In therapeutics, important breakthroughs will occur in some of the following areas: (i) epigenetic drug discovery for different CNS disorders and cancer [12,13,21]; (ii) practical applications of pharmacogenomics [1,17] and pharmacoepigenomics [22-25] for the optimization and personalization of current drugs and new pharmacological treatments; (iii) novel therapeutic approaches to decode and resolve potential resistance mechanisms in cancer and psychiatric disorders ; and (iv) targeting miRNAs in prevention and treatment of brain disorders .

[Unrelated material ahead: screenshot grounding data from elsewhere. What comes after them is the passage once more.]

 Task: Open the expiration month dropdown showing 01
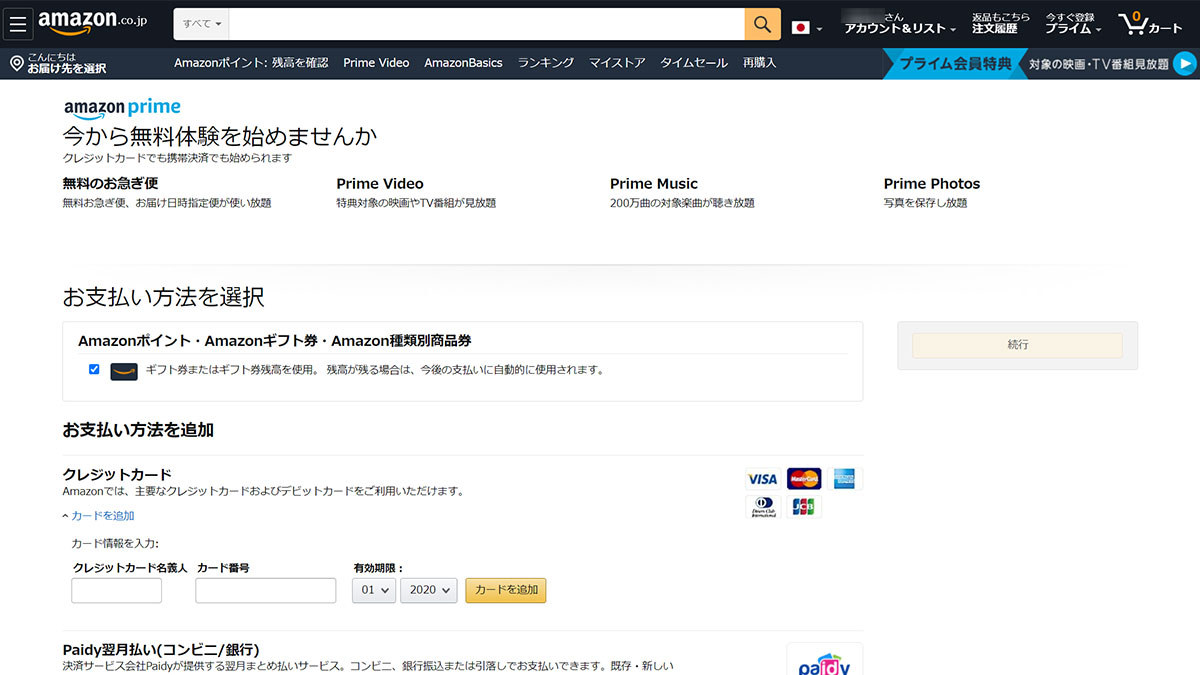pos(374,590)
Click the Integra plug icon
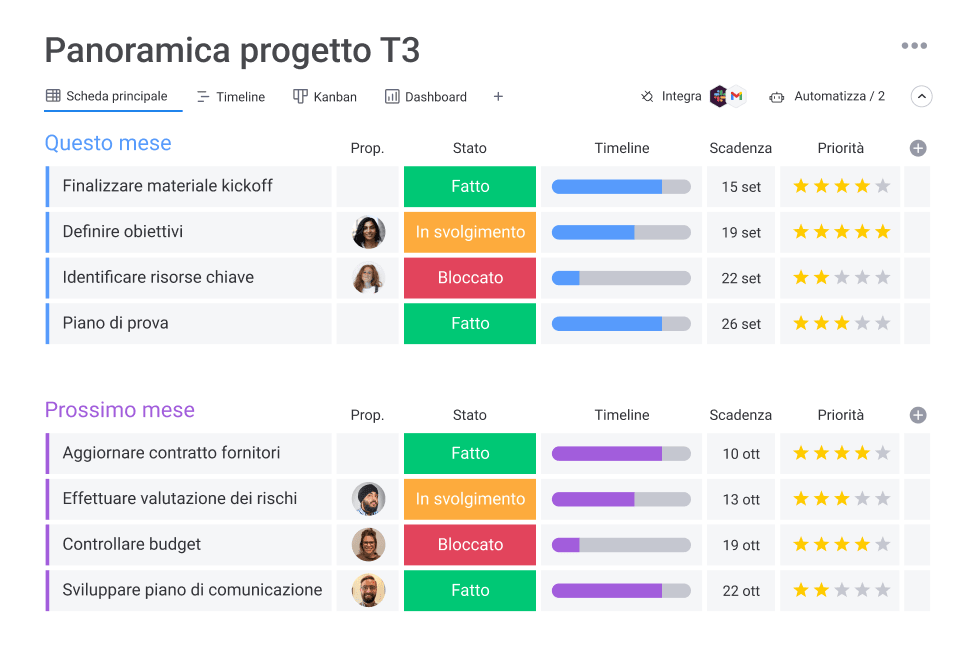The height and width of the screenshot is (656, 973). pos(646,96)
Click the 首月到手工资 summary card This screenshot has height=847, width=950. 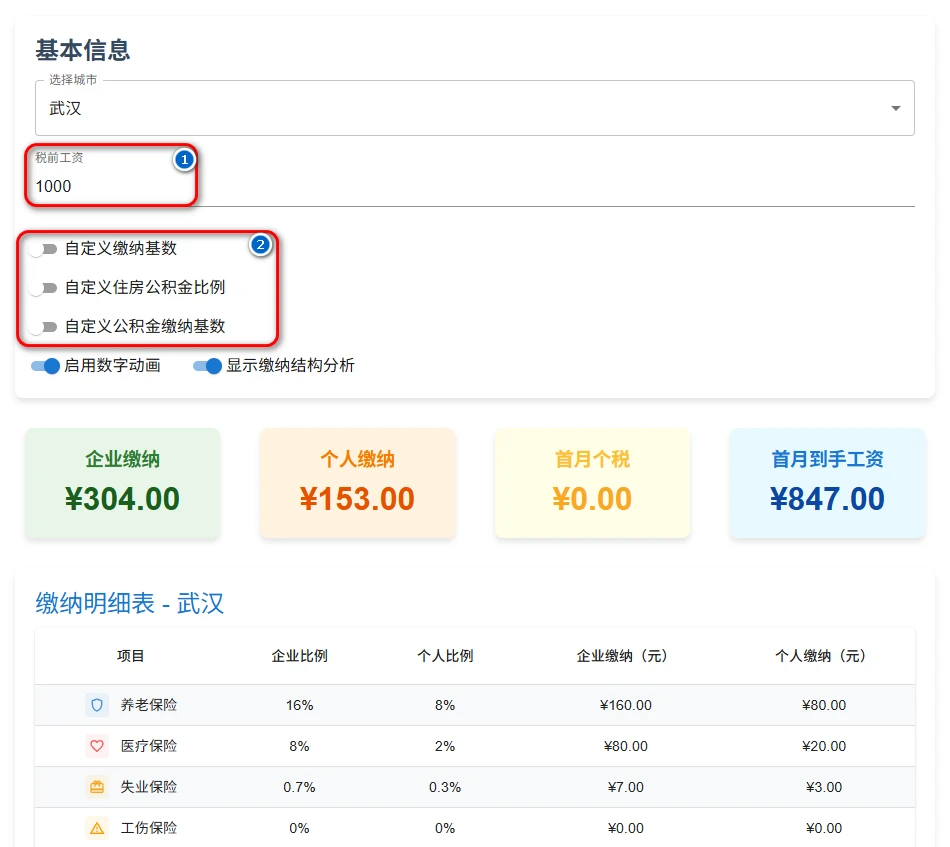[x=827, y=483]
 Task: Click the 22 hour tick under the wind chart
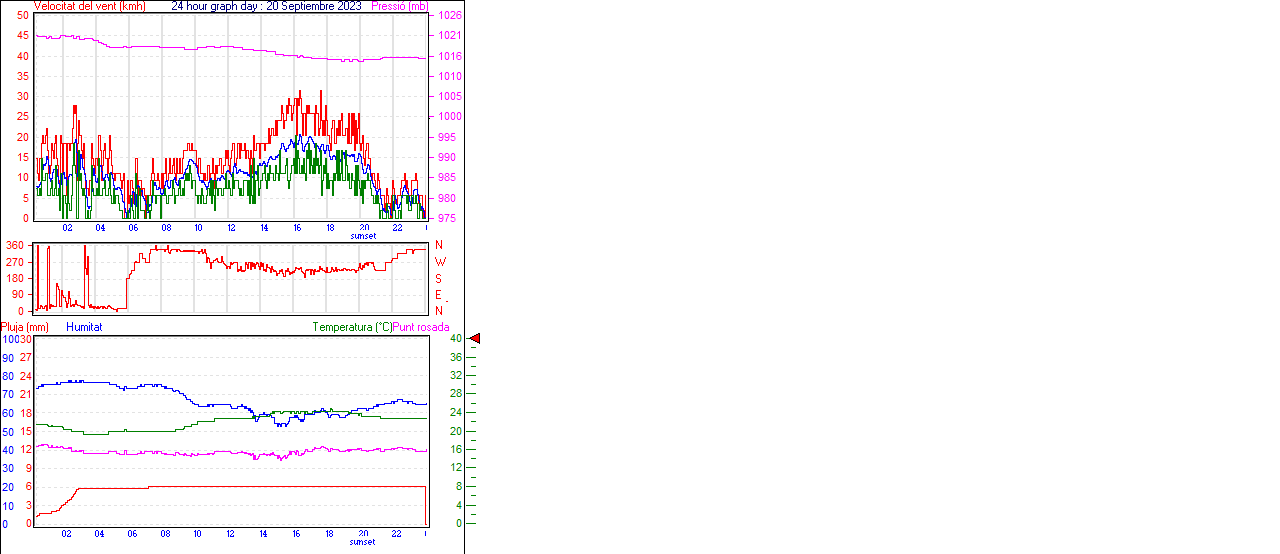coord(397,228)
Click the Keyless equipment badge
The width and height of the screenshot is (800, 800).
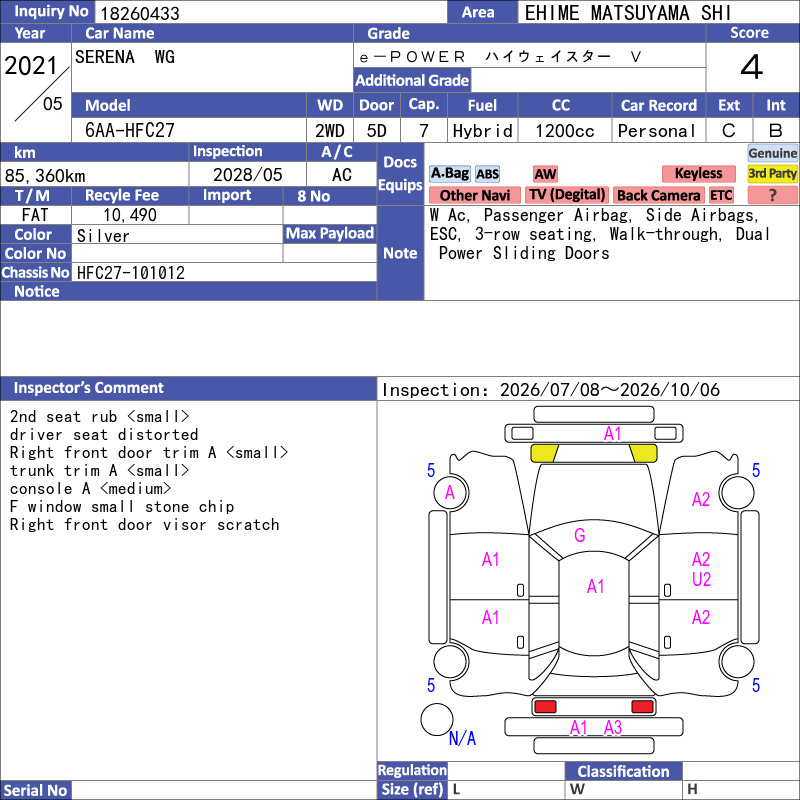coord(698,173)
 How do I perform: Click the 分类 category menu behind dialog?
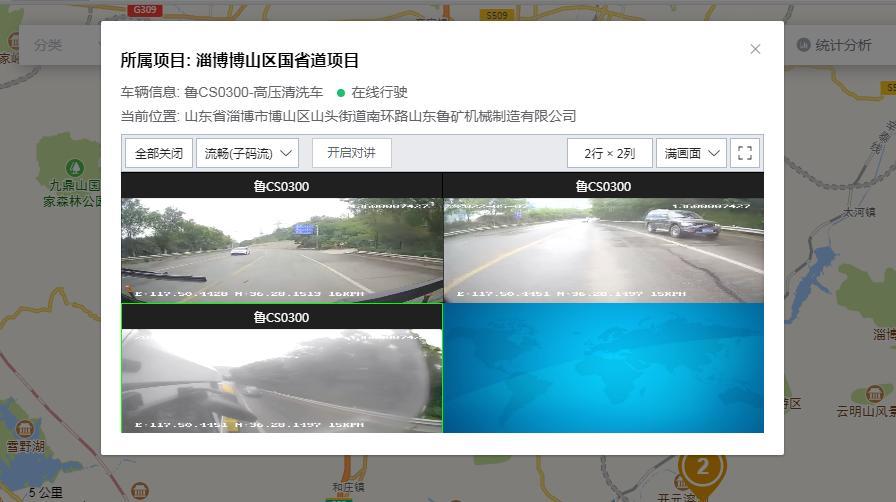[x=48, y=45]
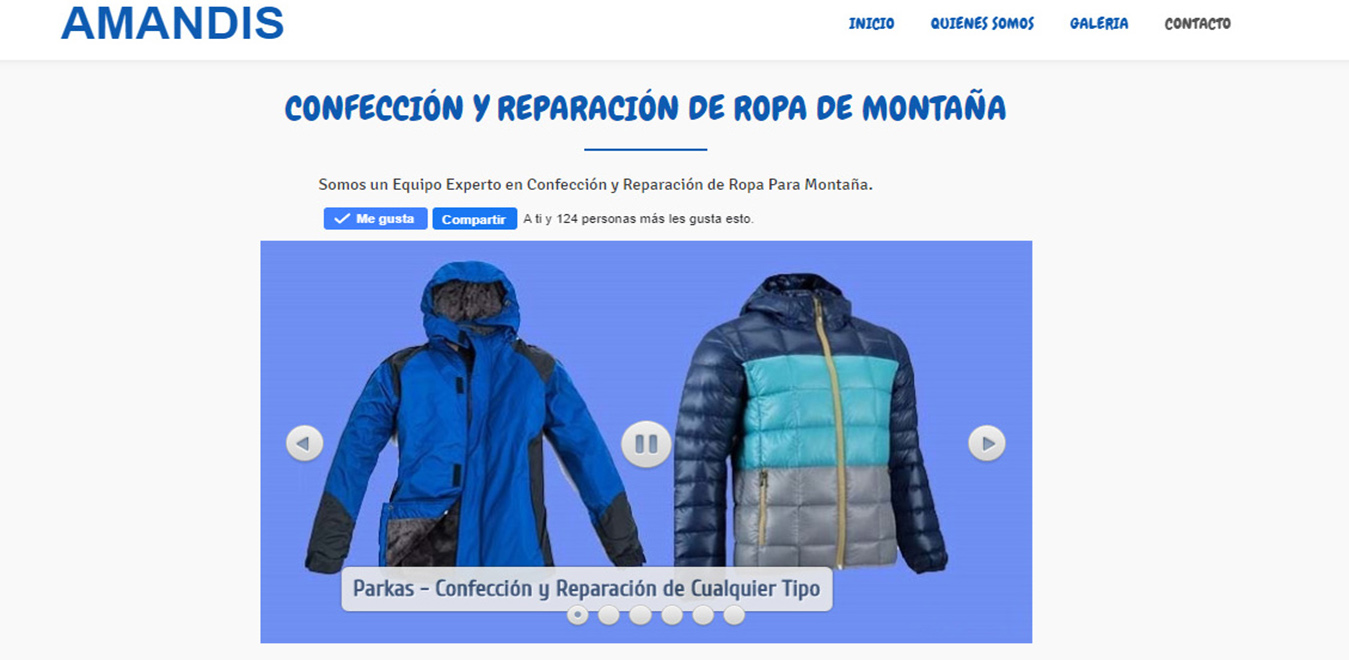Screen dimensions: 1349x660
Task: Go to the sixth slide dot
Action: 734,615
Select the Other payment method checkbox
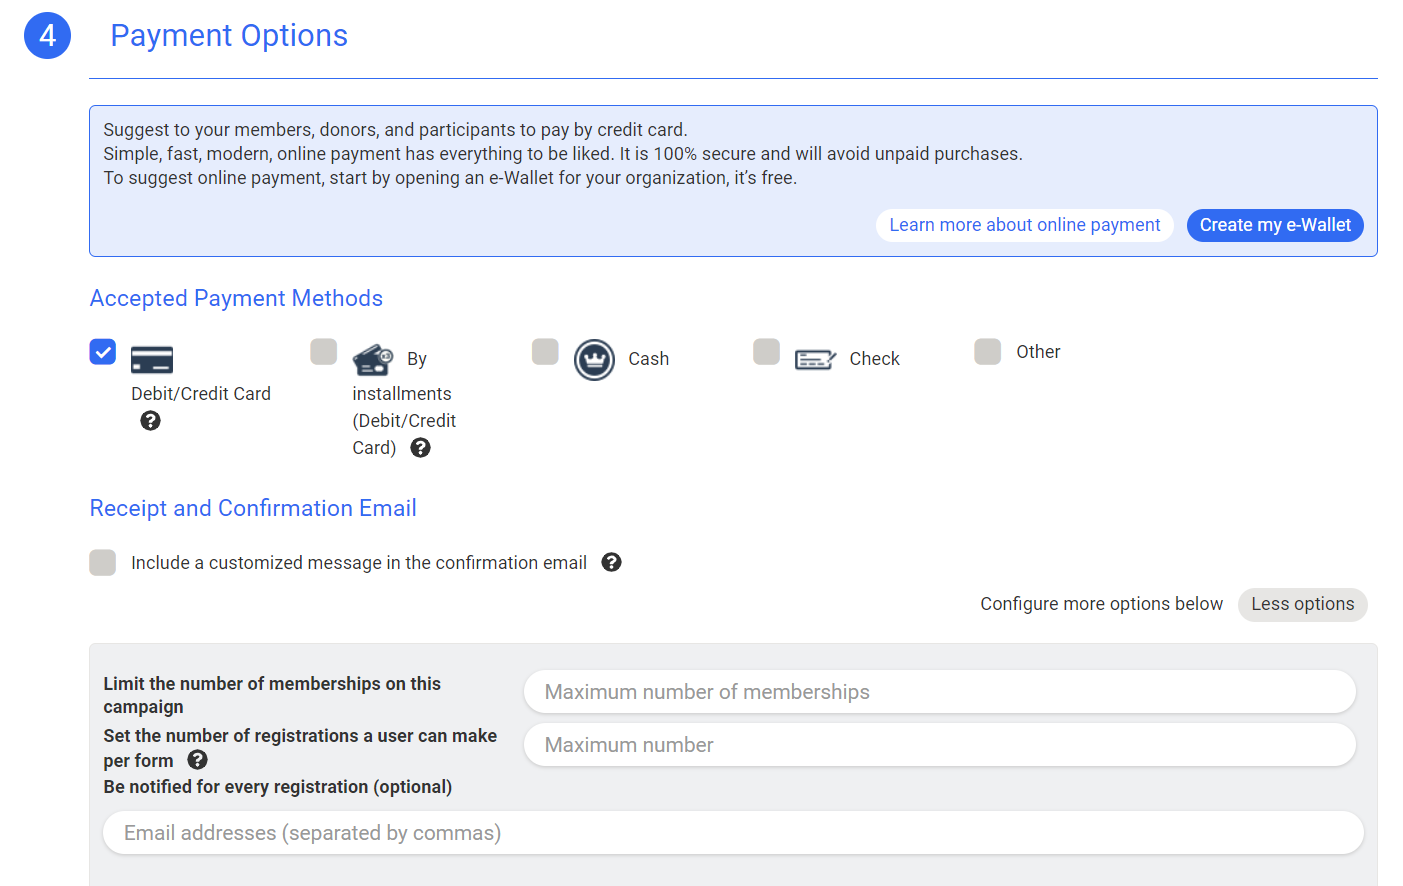The height and width of the screenshot is (886, 1403). pyautogui.click(x=987, y=352)
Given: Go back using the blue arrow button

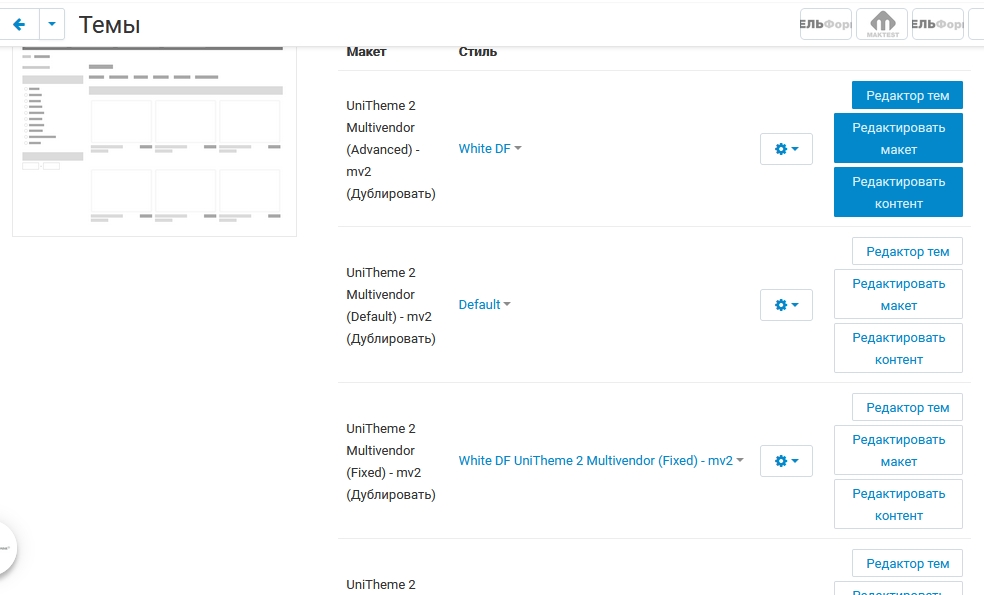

Based on recent knowledge, several conclusions can be delineated: (i) Epigenomic regulation is a common phenomenon of gene expression control during development, maturation and aging in physiological and pathological conditions. (ii) Classical epigenetic mechanisms (DNA methylation, chromatin remodeling/histone modifications, and miRNA regulation), are among the major regulatory elements that control metabolic pathways. (iii) Preconceptional parental exposure to environmental stimuli may determine the offspring’s phenotype via heritable epigenetic mechanisms, and exposure to diverse external elements may condition several categories of human diseases and CNS disorders. (iv) Mutations in the genes encoding elements of the epigenetic machinery can lead to epigenetic Mendelian disorders. (v) Epigenomic dysregulation contributes to the pathogenesis of neurodevelopmental, imprinting, mental, neurological, and neurodegenerative disorders. (vi) Some epigenetic aberrations are conceptually reversible and can potentially be targeted by pharmacological and dietary interventions. (vii) Proteomic biomarkers can be useful for both early and accurate diagnosis and prediction of CNS disease progression. (viii) The correct interpretation of thousands of data derived from proteomic and epigenomic analysis is still a problem for the practical implementation of biomarkers in the clinical setting. Novel neuroproteomic tools and powerful bioinformatic resources are needed to accelerate the incorporation of proteomic and epigenomic analysis to the diagnostic process. (ix) Epigenetic changes in genes involved in pharmacogenomics (pathogenic, mechanistic, metabolic, transporter, and pleiotropic genes) can also influence drug efficacy and safety and drug resistance in brain disorders and cancer. (x) Proteomic biomarkers, novel therapeutic approaches to decode and resolve potential drug resistance mechanisms, and targeting miRNAs in prevention and treatment of brain disorders are promising developments in the field of proteoepigenomics.